Nel corso del tempo e nel succedersi di varie ondate di migrazioni umane si sono sviluppate diverse lingue. Gli studiosi hanno potuto raggruppare queste lingue in famiglie linguistiche, all’interno delle quali sono stati notati elementi comuni.
Tra queste famiglie si possono ricordare quella indoeuropea, quella sinotibetana (con il cinese), quella semita (con l’arabo e l’ebraico).
3-CONCETTO E FASI DELLA PREISTORIA.
Con il termine di preistoria si definisce il periodo di tempo che va dalla comparsa dell’uomo e dei suoi immediati antenati fino all’invenzione della scrittura, circa cinquemila anni fa (intorno al 3000 avanti Cristo). Con l’invenzione della scrittura si entra propriamente nel campo della storia.
Da questo punto di vista la preistoria si presenta, nel complesso, al termine di un periodo lunghissimo di evoluzione del nostro pianeta e della vita sopra di esso. Gli scienziati calcolano che la Terra si sia formata tra quattro e cinque miliardi di anni fa. Le prime forme di vita, estremamente primitive, si sono sviluppate circa due miliardi di anni fa. Si succedono, quindi, una serie di ere geologiche, nelle quali si evolvono, e spariscono, le più diverse forme di vita, animale e vegetale: il Paleozoico, a partire da 570 milioni di anni fa; il Mesozoico, a partire da 225 milioni di anni fa, nel quale hanno forte diffusione e, poi, si estinguono i grandi dinosauri; il Cenozoico, a partire da 65 milioni di anni fa; il Quaternario, a partire da circa 3 milioni di anni fa, che è ancora in svolgimento e che ha visto l’evoluzione della specie umana.
Per quanto riguarda l’evoluzione e le culture umane, il Quaternario si divide in vari periodi: il Paleolitico, che giunge sino a circa dodicimila anni fa; il Mesolitico, fino a ottomila anni fa; il Neolitico; le Età dei metalli, tra preistoria e storia (Età del rame; Età del bronzo, lega di rame e stagno; infine Età del ferro, a partire dal 1400 a.C. circa).
Il Paleolitico (dal greco, età della pietra antica) sviluppa sempre di più la lavorazione di strumenti in pietra. Per gli ultimi periodi di questa età sono state rinvenute testimonianze di culto religioso e del seppellimento dei morti. Sono, inoltre, emersi lavori artistici.

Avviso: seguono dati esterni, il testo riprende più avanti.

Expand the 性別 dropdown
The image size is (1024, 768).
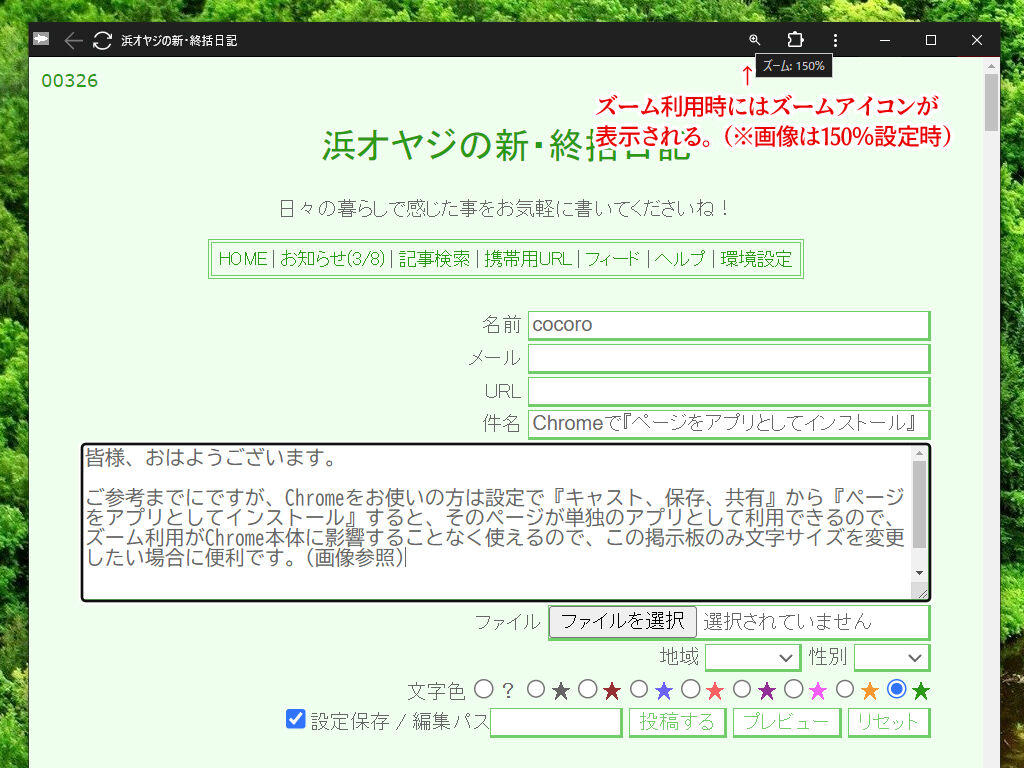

La vita economica e la sussistenza delle persone erano basate sulla caccia e la raccolta dei prodotti naturali.
Dopo un’età di transizione, il Mesolitico, si ha, con il Neolitico (età della pietra nuova), un’autentica trasformazione di straordinaria importanza (si è parlato di rivoluzione neolitica): l’agricoltura e l’allevamento. In questo modo, l’essere umano poteva cercare di controllare e garantire, da solo, le proprie stesse condizioni di sussistenza regolando, con la sua azione, l’attività della natura.
La garanzia del sostentamento, così raggiunta, doveva portare ad una crescita numerica delle popolazioni umane (incremento demografico).
Inoltre, come l’attività di caccia presupponeva il nomadismo dei cacciatori, così, all’opposto, l’attività di coltivazione è, di per sé, forte spinta alla sedentarizzazione o, quanto meno, in relazione alla capacità di rinnovare la fertilità dei campi, alla quasi sedentarizzazione dei popoli.
Il processo, così avviato, di stabilizzazione delle popolazioni doveva avere molti altri effetti.
Infatti si avviava anche, in questo modo, la formazione dapprima di villaggi, poi di vere e proprie città. Sia i villaggi che, a maggior ragione, le città hanno necessità di un grado di organizzazione e di uno sviluppo di competenze manuali ed intellettuali ben maggiore e ben più vario di quello che possa richiedere una società di cacciatori e raccoglitori. E’ in questo contesto di trasformazione produttiva e di formazione dei centri urbani che hanno origine il potere politico e, con la necessità di nuovi strumenti e di nuovi servizi e dei nuovi artigiani specializzati che sappiano fornirli, la divisione in vari gruppi della società.
Gli studiosi hanno messo in rilievo come lo sviluppo della rivoluzione agricola neolitica abbia trovato tra i propri territori di origine, fertili e climaticamente adatti, anche la cosiddetta Mezzaluna fertile, una zona dell’Asia che va dalla Mesopotamia alla Palestina e alla Siria.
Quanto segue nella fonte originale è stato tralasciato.